Professor Simon Chapman, an associate dean of the School of Public Health at the University of Sydney, mapped out the history of health-related complaints about wind turbines in Australia and found they don’t follow logically from the development of wind farms, but instead follow the growth of anti-wind turbine activism. The paper has not yet been peer-reviewed.

He found the majority of complaints — 68 per cent — came from just five of the country’s 49 wind farms, which are also at the centre of activism. There were no complaints from all of Western Australia and many other very large wind farms.

Chapman collected health-related complaints about the country’s wind farms made to Australia’s government, directly to wind companies and in Australian media finding that 120 people complained between 1993 and 2012. That is the equivalent of one in every 272 residents living within five kilometres from a wind farm.

“I find it implausible that if wind turbines in themselves were harmful, there would be whole farms using the same equipment, mega-wattage, everything, where people weren’t saying they were affected,” he said.

Wind farms have been in operation in the country since 1993, but health complaints didn’t start in earnest until 2009, when anti-wind activists began widely publicizing health-related concerns and a controversial American doctor dubbed the phrase “Wind Turbine Syndrome”, said Chapman.

[. . .]

“I don’t doubt that when people say, ‘I’m suffering,’ that they’re suffering,” he said. “But the problems that people speak of are very common in all communities. The question becomes not whether they have those problems, but what’s causing those problems.”

He argues people have mis-attributed their common health problems to wind farms because of activists’ campaigns. Some may have even become more ill because they believe that wind farms make them sick — a phenomenon called the “nocebo effect“, he said.


For balance's seek, Metro Toronto included an interview with a local anti-wind turbine activist.

Ontario anti-wind farm activist and researcher Carmen Krogh says she’s received calls and emails from many people who are upset to hear Australian professor Simon Chapman’s claims that wind turbines don’t make people sick.

“I feel profound grief and sorrow about that,” she said. “This is upsetting already vulnerable people who are hurting.”

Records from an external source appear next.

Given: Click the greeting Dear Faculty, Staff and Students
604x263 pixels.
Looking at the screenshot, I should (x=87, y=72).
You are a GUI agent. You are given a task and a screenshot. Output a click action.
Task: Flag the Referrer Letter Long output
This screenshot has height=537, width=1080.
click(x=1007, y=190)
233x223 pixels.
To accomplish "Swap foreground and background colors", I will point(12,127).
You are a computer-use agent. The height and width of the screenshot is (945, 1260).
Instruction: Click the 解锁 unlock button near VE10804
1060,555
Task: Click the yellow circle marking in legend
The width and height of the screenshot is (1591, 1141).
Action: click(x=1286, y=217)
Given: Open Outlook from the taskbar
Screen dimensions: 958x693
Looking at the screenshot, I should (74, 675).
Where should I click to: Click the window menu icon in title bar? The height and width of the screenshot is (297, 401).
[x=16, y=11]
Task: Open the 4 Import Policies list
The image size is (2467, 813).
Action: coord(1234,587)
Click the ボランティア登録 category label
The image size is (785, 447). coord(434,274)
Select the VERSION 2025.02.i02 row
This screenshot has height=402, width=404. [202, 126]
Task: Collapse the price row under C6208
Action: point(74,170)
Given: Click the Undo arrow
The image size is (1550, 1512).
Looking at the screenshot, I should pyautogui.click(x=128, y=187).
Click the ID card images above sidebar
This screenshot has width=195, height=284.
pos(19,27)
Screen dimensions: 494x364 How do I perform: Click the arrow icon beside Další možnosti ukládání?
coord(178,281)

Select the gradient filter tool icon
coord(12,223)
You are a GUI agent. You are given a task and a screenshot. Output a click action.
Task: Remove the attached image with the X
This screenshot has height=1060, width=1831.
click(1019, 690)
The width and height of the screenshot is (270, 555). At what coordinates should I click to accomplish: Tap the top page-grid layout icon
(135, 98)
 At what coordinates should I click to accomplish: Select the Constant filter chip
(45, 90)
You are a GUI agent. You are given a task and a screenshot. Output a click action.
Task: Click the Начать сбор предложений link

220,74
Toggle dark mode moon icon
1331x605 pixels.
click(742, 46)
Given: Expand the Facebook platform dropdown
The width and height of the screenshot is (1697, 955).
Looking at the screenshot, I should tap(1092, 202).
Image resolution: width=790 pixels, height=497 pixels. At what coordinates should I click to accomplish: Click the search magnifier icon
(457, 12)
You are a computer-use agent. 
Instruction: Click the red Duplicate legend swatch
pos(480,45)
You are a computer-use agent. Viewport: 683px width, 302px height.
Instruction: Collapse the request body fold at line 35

According to Krogh, one of the major failings of Chapman’s study is he did not base his research on the personal accounts of Wind Turbine Syndrome sufferers. When she sees people willing to abandon their homes over the issue, it is powerful proof of real suffering, she said.

Krogh, a trained pharmacist who lives in a rural area north of Ottawa, said she also experienced acute sickness from wind turbines on a vacation in Northern Ontario.

“The main thing was this feeling of general unwell. It felt like there was something wrong with my heart,” she said. “It was beating funny, and there was a vibratory sensation, a very unpleasant sensation.”

Those feelings went away shortly after she left the area, accompanied by a very severe headache, which took a few days to dissipate, she said.

It was only years later, when she heard about other people’s symptoms, that she connected the dots, she said.

Five years ago when a wind project was proposed for her area, Krogh began researching Wind Turbine Syndrome and reaching out to other people who have become ill. She said their symptoms are caused by wind turbine noise, including audible noise and inaudible infrasound. In many cases, it’s the noise and vibrations that keep people up at night, taking a serious toll on their health.


Krogh's claims seems less credible to me in that strong belief--the sort that would lead people to sell their houses--is not in itself automatically proof of anything, while her citing the feelings of people who identify themselves as sufferers is problematic. Against this, there are peer-reviewed studies claiming otherwise, while Chapman's ScienceDaily announcement of his paper is worded rather confrontationally.